If you're looking for availability, the best options are on June 20 and June 21, with limited spots available for the morning tours. Let me know if you'd like help booking!
These are just a few examples that I can think of. A huge benefit to this type of program is that its functionality isn't only limited by the features added by a developer. Instead, it's limited by the LLM and the tools that it can use. The user might come up with a usecase that works out of the box due to the program's flexibility. In this example, I justed wanted to check specific tours and dates for availability, but can now do a lot more.
The effectiveness and accuracy of the responses here of course varies and is dependent on the model that is used. More complex questions that require more tool calls will generally decrease the accuracy of responses. When a lot of information is required, larger and more capable models are required.
In this example, the functionality could be made even more flexible. Currently, it just is able to use tours that I manually add. If it has a new function to get tours from the Walks of Italy website, it could be even more dynamic (but less predictable).
MCP
Model Context Protocol, or MCP, is the next evolution of tool calling.

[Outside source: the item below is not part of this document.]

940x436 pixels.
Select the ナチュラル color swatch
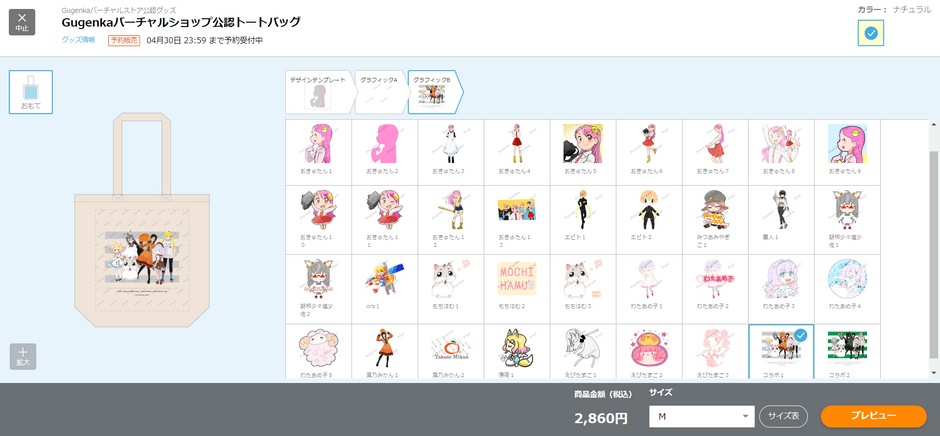tap(871, 34)
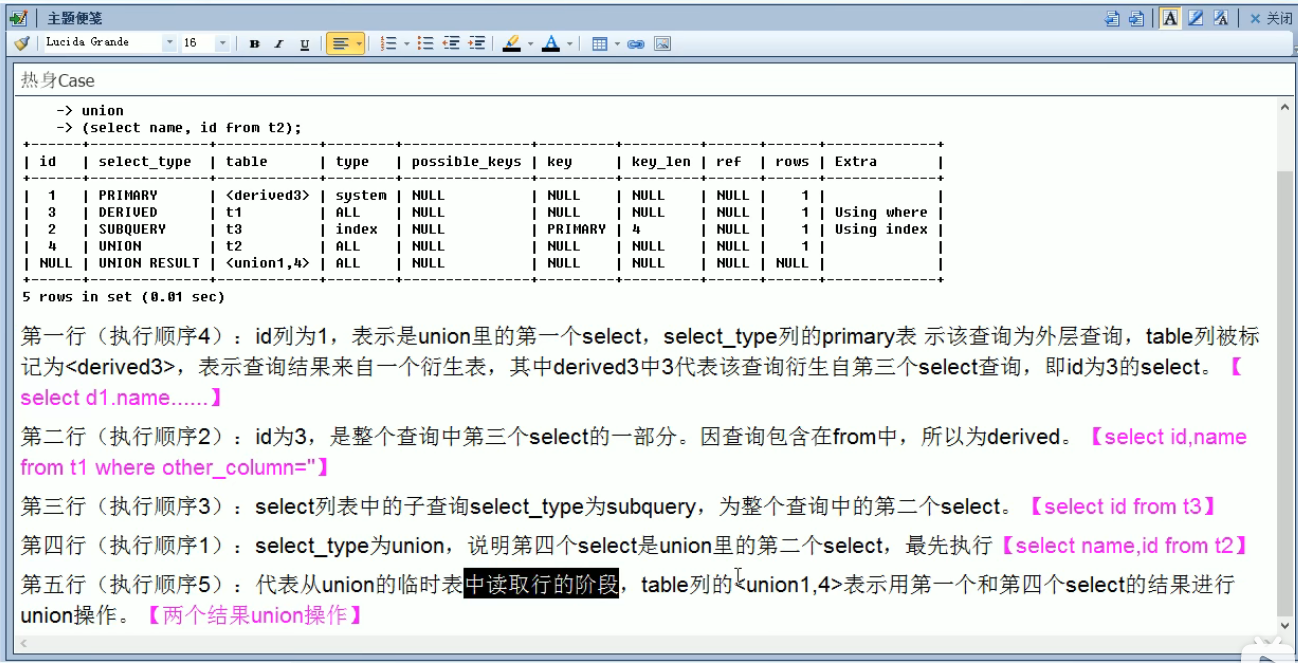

Instead of requiring a custom program to provide tools, it moves this to the server-side. The model is used with a generic client that supports the protocol and accesses functions provided by any number of external servers. If this previous example used MCP, Walks of Italy would provide an MCP server any model would be able to access it when used with an MCP client. It would eliminate almost all of the work done to implement my walks-of-italy
program.
Thoughts
Until recently, I primarily interacted with LLMs using ChatGPT or Gemini to answer questions, discuss ideas, and sometimes generate SQL queries or code. As AI Agents become more popular and integrated into all parts of our lives and jobs, it starts to seem like LLMs can do anything. It was refreshing to start from the barebones model interactions and really see how tool-calling works. In reality, LLMs are still just reading input and generating output. It's the code around them, built by software engineers, that enables them to actually do things.
Building an application around an LLM and tools can be really beneficial. If the model has access to a set of tools with general functionality like querying APIs and DBs (with pre-defined SQL of course), the program's functionality can change and expand on-demand. This is especially useful for non-technical users. Instead of asking engineers to build new features for a specific usecase, they can just adjust their prompts and interactions with the LLM. In the previous example, the walks-of-italy
program was originally designed to watch and alert for new tour availability or run specific date range queries with the CLI. The introduction of a few tools and an LLM drastically expanded the scope of the program and makes it more useful for non-technical users. Now that the LLM can query any date range and get descriptions about tours, you can:
- Get help deciding which tours to go based on real pricing, descriptions, and availability
- Ask about general availability next month for multiple tours
- Compare availability and prices for weekdays or weekends
It is important to remember that the model can behave unpredictably and the tools should not provide unlimited access. For example, instead of providing a tool to execute any generated SQL, engineers should expose a few functions like "createResource" and "updateResource" with pre-defined queries.
System prompts and tool definitions provide more structure and control over how an LLM operates. An engineer can build a relatively reliable and useful program with these techniques. However, as complexity of the system grows, the potential for the LLM to do unpredictable things also grows.
Normally, code is very predictable. A set of functions exists and engineers define exactly when and how they are used. Now, programs become a collection of tools and the actual control is being relinquished to LLMs. Engineers always have to balance complexity, maintainability, and functionality. Using LLMs just makes this balance more delicate.